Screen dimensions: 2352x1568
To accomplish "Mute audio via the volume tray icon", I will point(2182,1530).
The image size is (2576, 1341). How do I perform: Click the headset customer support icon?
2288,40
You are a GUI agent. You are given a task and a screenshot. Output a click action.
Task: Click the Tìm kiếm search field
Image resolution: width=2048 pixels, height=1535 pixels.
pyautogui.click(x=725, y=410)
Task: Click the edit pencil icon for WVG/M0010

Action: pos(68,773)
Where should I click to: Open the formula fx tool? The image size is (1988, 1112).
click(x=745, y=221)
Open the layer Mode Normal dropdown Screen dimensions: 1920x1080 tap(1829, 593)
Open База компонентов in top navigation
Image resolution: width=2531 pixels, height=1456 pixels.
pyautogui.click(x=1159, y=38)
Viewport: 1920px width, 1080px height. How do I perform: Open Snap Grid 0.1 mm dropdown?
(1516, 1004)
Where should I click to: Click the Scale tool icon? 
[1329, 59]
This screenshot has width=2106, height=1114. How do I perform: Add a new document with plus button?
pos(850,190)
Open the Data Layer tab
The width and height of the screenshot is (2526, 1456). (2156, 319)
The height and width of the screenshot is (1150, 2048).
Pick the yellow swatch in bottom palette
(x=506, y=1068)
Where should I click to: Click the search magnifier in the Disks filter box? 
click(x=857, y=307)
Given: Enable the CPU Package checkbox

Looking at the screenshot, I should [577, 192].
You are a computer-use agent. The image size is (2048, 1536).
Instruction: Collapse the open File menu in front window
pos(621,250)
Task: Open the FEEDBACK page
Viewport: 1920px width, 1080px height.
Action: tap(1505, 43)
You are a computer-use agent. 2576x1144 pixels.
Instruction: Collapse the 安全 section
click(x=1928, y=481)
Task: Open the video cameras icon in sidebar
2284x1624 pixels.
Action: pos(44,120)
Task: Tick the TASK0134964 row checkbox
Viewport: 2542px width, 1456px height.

§ Try it: Counting lines with the word "computer" in the listing, state the resulting number and nothing else.

§ Result for this exercise: 2